Jolene Rickard is a Tuscarora photographer and installation artist, curator, and visual historian. She currently teaches at Cornell University where she is Associate Professor of Art History. Powerful personal testimonies, art in global contexts, and visual culture studies inform her research and curatorial practice. Her art and scholarship critique a colonial discourse that seeks to marginalize Indigenous art and culture. Rickard served as a curator for the opening exhibits at the Smithsonian National Museum of the American Indian in 2004.
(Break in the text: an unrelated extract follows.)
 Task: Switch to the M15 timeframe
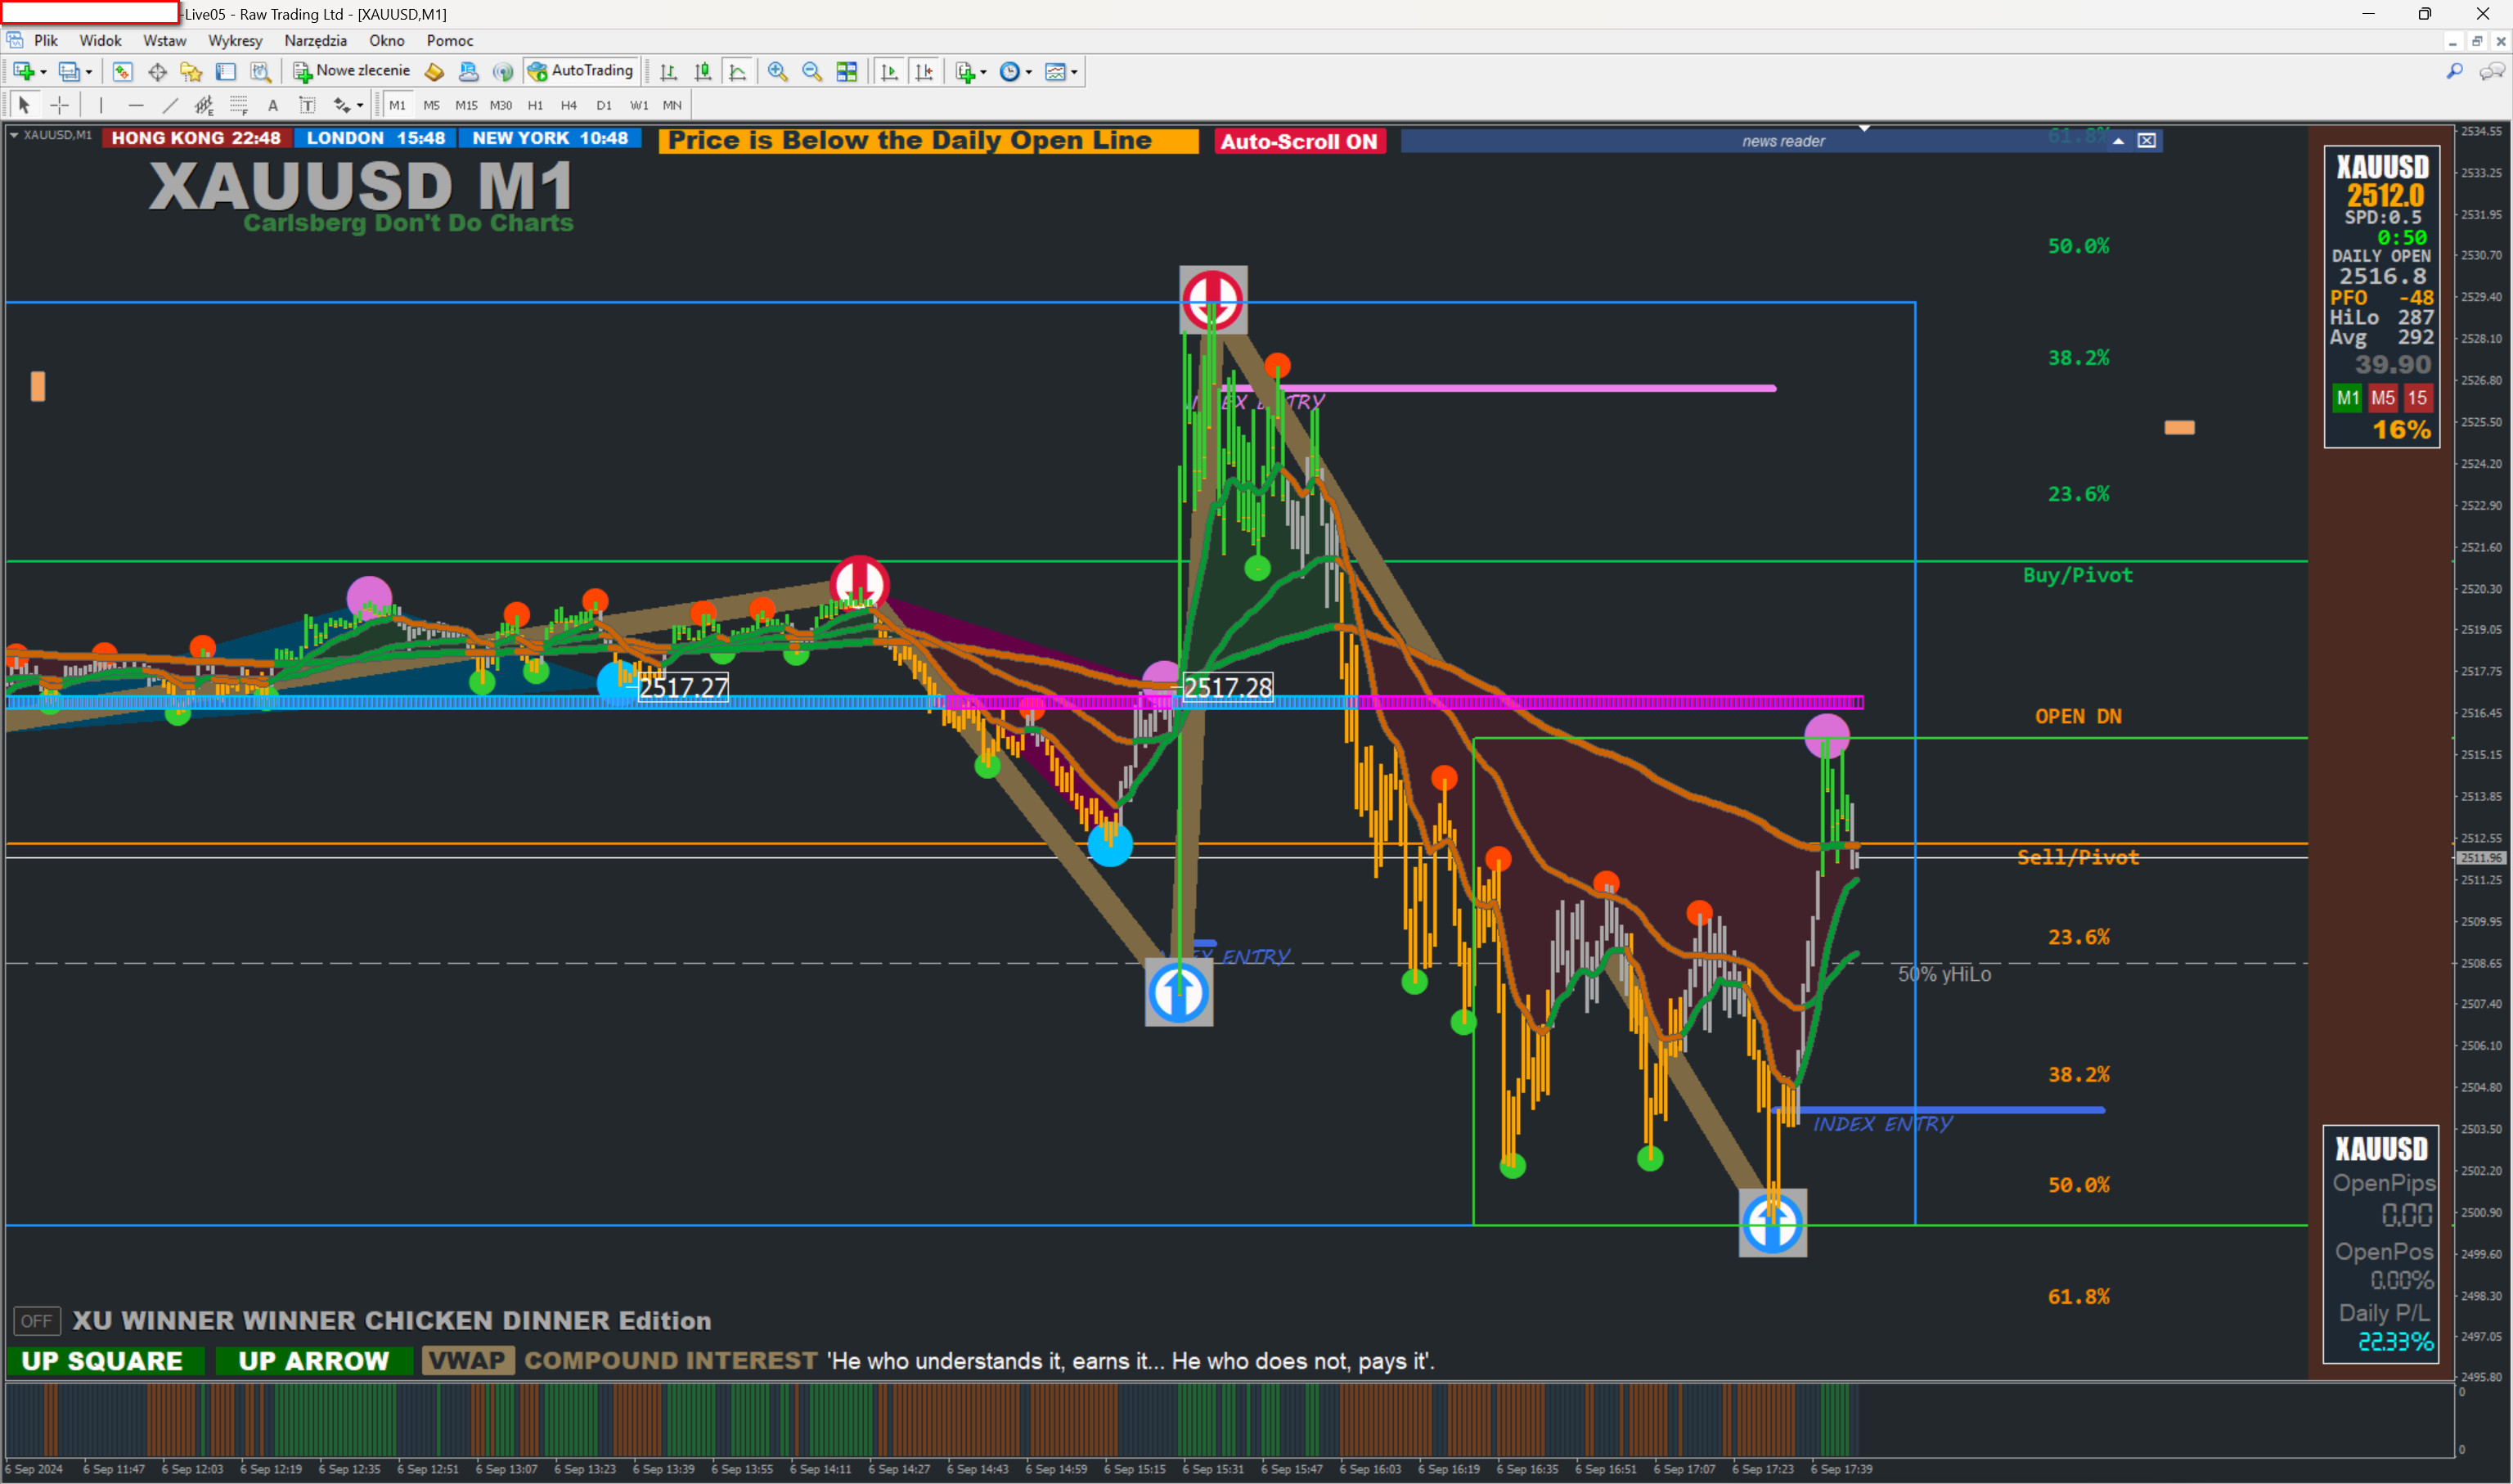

In 1997, Rickard built an installation that evoked the Tuscarora creation story. Shown in the exhibit, Godi’Nigoha’: The Woman’s Mind, her installation had two major elements, “Sky Woman Looks into the 21st Century” and “Sky Woman Falls on Patriarchy.” Both made visual reference to the hole in the Celestial World through which Sky Woman fell to earth. Each used a large image of Rickard’s daughter’s eye looking through that opening. Branches of red whip circled the edges of the light boxes holding these images. In “Sky Woman Looks into the 21st Century,” the eye is superimposed on dry cracked earth; desiccated land stares at the viewer. At the same time, this Indigenous child’s eye sees what is happening to the earth because of global warming. In “Sky Woman Falls on Patriarchy,” the eye is superimposed on an urban landscape. This city, built by colonizers who brought patriarchy into the matrilineal, matrilocal territories of the Tuscarora, obliterates a natural world that has supported Indigenous nations for centuries. The artist balances these bleak visions with red whip, a medicine plant used to make a tonic taken in the spring to cleanse and purify the body. Its presence could give people the energy to take care of and purify the land.
In 2000, Rickard created a multimedia installation called Corn Blue Room for the exhibit Reservation X: The Power of Place. For this work, she hung braids of dry corn from the ceiling in a longhouse space she created using illuminated photographs mounted on black poles. This work explored the effects of modern technology on the Tuscarora Nation and “in particular the hydroelectric project that took a third of her community’s land.” When Rickard was an infant, her mother placed her in front of a bulldozer to try to stop the construction that would flood the reservation. Consequently, she has always known land and resources are essential to the sovereignty of Indigenous nations. In her work, One Square Foot of Earth or One Square Foot of Real Estate—You Decide #2, Rickard revisits the subject of land. Built in 1993 and refurbished a decade later for Lifeworlds—Artscapes: Contemporary Iroquois Art, the installation was exhibited at the Museum der Weltkultren in Frankfurt, Germany. In her statement for the catalogue, she wrote, “What’s left to mine from the intellectual terrain of land for an Indian woman? It’s a cliché—or that’s what a sharp cultural theorist would quip….Go ahead, take another chunk of my skin.” For Rickard, the question of land is not tied to romantic stereotypes of Indians and the Earth—land is national territory that has supported life for generations. Her art reflects her commitment to Tuscarora sovereignty.